Problem: If a line in the data below contains the word "computer", copy it out.

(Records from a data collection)
********************

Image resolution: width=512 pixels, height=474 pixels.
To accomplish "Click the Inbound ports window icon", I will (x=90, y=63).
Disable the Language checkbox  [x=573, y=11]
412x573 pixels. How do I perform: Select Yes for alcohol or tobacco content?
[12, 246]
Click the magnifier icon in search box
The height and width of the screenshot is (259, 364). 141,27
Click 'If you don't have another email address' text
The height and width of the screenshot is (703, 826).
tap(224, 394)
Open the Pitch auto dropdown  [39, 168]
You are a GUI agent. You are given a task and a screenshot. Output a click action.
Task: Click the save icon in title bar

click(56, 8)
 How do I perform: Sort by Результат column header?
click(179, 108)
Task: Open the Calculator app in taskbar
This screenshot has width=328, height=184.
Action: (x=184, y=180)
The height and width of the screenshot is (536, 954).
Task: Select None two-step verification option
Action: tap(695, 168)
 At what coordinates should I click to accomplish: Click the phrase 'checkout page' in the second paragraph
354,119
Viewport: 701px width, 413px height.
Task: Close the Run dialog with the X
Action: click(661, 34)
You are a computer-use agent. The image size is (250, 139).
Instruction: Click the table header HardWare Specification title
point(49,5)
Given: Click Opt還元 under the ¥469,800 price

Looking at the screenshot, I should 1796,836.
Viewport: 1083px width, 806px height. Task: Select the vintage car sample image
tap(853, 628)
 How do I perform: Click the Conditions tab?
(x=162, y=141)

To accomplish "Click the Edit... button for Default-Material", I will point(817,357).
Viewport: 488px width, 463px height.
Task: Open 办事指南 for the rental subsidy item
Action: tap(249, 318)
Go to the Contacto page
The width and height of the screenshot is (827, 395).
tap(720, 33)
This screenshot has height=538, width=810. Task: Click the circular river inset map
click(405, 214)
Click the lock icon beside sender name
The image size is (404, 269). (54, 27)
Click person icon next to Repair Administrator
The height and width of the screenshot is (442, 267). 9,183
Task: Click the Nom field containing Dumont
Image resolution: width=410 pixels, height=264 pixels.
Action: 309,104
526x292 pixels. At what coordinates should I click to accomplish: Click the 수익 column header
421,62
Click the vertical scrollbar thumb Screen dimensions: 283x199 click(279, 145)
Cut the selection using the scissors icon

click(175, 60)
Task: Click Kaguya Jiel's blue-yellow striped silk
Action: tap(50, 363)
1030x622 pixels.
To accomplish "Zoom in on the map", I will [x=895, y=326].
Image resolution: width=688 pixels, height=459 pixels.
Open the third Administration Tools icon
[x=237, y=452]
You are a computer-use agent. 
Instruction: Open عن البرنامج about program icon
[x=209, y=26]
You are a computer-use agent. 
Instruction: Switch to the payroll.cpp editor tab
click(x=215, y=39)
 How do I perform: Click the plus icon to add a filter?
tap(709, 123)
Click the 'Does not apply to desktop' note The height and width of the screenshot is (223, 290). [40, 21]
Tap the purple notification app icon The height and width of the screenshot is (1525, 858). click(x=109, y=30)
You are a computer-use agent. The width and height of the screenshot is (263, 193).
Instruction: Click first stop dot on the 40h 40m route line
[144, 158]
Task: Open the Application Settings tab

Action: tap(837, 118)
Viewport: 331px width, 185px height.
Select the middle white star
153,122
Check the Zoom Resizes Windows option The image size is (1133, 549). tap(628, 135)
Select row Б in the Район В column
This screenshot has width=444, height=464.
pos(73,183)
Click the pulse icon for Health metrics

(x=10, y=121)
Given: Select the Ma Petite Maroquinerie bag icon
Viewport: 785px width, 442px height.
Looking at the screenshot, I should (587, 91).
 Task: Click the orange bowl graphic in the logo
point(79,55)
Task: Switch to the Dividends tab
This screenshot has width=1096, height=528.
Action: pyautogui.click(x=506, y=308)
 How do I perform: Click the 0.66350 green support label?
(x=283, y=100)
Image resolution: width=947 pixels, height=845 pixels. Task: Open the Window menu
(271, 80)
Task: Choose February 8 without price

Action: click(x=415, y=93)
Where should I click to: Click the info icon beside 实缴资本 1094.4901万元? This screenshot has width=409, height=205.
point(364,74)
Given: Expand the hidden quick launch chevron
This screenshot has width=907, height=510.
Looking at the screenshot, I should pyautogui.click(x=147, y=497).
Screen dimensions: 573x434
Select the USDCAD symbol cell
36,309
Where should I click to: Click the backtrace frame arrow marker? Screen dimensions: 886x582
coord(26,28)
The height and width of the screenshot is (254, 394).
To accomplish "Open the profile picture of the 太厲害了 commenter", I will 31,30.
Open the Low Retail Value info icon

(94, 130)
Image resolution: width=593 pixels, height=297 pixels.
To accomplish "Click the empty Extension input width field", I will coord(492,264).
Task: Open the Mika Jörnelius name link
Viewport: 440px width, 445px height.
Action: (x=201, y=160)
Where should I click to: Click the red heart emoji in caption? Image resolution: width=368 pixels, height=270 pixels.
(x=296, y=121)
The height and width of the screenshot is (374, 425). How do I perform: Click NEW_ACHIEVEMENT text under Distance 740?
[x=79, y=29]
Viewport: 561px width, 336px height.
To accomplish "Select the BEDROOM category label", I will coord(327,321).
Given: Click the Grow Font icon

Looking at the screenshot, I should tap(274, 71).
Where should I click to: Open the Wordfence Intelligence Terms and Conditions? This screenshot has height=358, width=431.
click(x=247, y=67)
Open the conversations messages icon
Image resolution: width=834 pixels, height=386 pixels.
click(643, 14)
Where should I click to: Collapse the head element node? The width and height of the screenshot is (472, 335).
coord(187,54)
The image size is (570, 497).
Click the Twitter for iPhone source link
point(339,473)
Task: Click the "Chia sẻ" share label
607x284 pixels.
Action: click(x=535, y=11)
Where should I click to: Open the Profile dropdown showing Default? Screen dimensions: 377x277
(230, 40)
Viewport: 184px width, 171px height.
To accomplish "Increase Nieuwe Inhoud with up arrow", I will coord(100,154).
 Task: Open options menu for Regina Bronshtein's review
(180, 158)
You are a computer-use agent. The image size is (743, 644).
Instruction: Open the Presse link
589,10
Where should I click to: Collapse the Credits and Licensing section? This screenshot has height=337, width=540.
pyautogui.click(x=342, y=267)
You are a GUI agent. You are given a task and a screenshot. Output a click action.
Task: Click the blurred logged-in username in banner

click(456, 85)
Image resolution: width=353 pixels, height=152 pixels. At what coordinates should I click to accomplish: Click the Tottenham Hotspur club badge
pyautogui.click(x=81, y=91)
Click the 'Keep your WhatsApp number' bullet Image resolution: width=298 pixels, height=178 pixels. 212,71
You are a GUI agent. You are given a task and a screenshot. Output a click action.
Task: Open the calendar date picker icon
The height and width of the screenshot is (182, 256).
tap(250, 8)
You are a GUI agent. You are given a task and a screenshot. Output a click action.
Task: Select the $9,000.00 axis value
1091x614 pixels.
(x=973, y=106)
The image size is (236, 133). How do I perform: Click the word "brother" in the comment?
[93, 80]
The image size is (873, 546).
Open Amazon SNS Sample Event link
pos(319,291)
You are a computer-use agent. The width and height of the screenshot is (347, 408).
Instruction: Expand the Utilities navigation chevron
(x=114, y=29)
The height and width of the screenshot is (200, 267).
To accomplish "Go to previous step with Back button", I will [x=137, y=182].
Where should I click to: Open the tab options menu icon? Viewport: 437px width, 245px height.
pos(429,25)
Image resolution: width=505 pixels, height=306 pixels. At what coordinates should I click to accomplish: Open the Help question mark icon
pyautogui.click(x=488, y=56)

********************

Reply:
You are a computer-use agent. The image size is (250, 139).
You are a computer-use agent. 
You are a computer-use agent. 
You are a computer-use agent. The width and height of the screenshot is (263, 193).
You are a computer-use agent. The image size is (743, 644).
You are a computer-use agent. The width and height of the screenshot is (347, 408).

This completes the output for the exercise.